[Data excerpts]
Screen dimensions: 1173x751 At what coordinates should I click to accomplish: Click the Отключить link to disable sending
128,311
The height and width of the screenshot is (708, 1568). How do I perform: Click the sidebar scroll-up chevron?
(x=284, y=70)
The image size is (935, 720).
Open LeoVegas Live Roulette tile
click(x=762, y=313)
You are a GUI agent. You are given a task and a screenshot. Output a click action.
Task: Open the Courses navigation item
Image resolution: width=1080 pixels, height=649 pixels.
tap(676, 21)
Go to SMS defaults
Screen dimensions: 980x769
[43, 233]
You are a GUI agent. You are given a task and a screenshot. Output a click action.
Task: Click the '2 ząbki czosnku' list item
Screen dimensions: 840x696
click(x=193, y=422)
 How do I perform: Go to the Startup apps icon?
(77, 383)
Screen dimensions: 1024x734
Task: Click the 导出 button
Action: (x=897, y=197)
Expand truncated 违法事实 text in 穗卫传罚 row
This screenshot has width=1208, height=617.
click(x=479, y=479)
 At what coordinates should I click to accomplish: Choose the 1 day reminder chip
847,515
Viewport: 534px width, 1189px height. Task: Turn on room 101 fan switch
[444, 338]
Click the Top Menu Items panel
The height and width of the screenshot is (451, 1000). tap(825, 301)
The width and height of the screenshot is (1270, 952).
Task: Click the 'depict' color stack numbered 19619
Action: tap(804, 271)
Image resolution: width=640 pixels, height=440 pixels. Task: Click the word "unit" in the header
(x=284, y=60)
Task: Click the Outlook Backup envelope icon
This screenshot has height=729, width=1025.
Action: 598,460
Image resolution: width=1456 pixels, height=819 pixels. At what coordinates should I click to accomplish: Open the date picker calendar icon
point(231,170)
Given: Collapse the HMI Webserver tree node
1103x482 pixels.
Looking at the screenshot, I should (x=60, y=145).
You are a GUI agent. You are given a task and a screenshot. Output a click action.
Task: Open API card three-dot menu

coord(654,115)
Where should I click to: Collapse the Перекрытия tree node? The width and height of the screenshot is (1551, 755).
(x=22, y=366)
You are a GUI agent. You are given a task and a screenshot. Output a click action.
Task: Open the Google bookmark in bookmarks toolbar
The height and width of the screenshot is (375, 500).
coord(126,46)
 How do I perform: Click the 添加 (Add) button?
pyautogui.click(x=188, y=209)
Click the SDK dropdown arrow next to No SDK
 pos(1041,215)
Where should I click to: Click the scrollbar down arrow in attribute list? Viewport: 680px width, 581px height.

Task requirements.
Every record above is to be copied out again exactly as written.

Worked solution.
Screen dimensions: 1173x751 At what coordinates should I click to accomplish: Click the Отключить link to disable sending
128,311
The height and width of the screenshot is (708, 1568). How do I perform: Click the sidebar scroll-up chevron?
(x=284, y=70)
The image size is (935, 720).
Open LeoVegas Live Roulette tile
click(x=762, y=313)
You are a GUI agent. You are given a task and a screenshot. Output a click action.
Task: Open the Courses navigation item
Image resolution: width=1080 pixels, height=649 pixels.
tap(676, 21)
Go to SMS defaults
Screen dimensions: 980x769
[43, 233]
You are a GUI agent. You are given a task and a screenshot. Output a click action.
Task: Click the '2 ząbki czosnku' list item
Screen dimensions: 840x696
click(x=193, y=422)
 How do I perform: Go to the Startup apps icon?
(77, 383)
Screen dimensions: 1024x734
Task: Click the 导出 button
Action: (x=897, y=197)
Expand truncated 违法事实 text in 穗卫传罚 row
This screenshot has width=1208, height=617.
click(x=479, y=479)
 At what coordinates should I click to accomplish: Choose the 1 day reminder chip
847,515
Viewport: 534px width, 1189px height. Task: Turn on room 101 fan switch
[444, 338]
Click the Top Menu Items panel
The height and width of the screenshot is (451, 1000). tap(825, 301)
The width and height of the screenshot is (1270, 952).
Task: Click the 'depict' color stack numbered 19619
Action: tap(804, 271)
Image resolution: width=640 pixels, height=440 pixels. Task: Click the word "unit" in the header
(x=284, y=60)
Task: Click the Outlook Backup envelope icon
This screenshot has height=729, width=1025.
Action: 598,460
Image resolution: width=1456 pixels, height=819 pixels. At what coordinates should I click to accomplish: Open the date picker calendar icon
point(231,170)
Given: Collapse the HMI Webserver tree node
1103x482 pixels.
Looking at the screenshot, I should (x=60, y=145).
You are a GUI agent. You are given a task and a screenshot. Output a click action.
Task: Open API card three-dot menu

coord(654,115)
Where should I click to: Collapse the Перекрытия tree node? The width and height of the screenshot is (1551, 755).
(x=22, y=366)
You are a GUI agent. You are given a task and a screenshot. Output a click action.
Task: Open the Google bookmark in bookmarks toolbar
The height and width of the screenshot is (375, 500).
coord(126,46)
 How do I perform: Click the 添加 (Add) button?
pyautogui.click(x=188, y=209)
Click the SDK dropdown arrow next to No SDK
 pos(1041,215)
Where should I click to: Click the scrollbar down arrow in attribute list? Viewport: 680px width, 581px height.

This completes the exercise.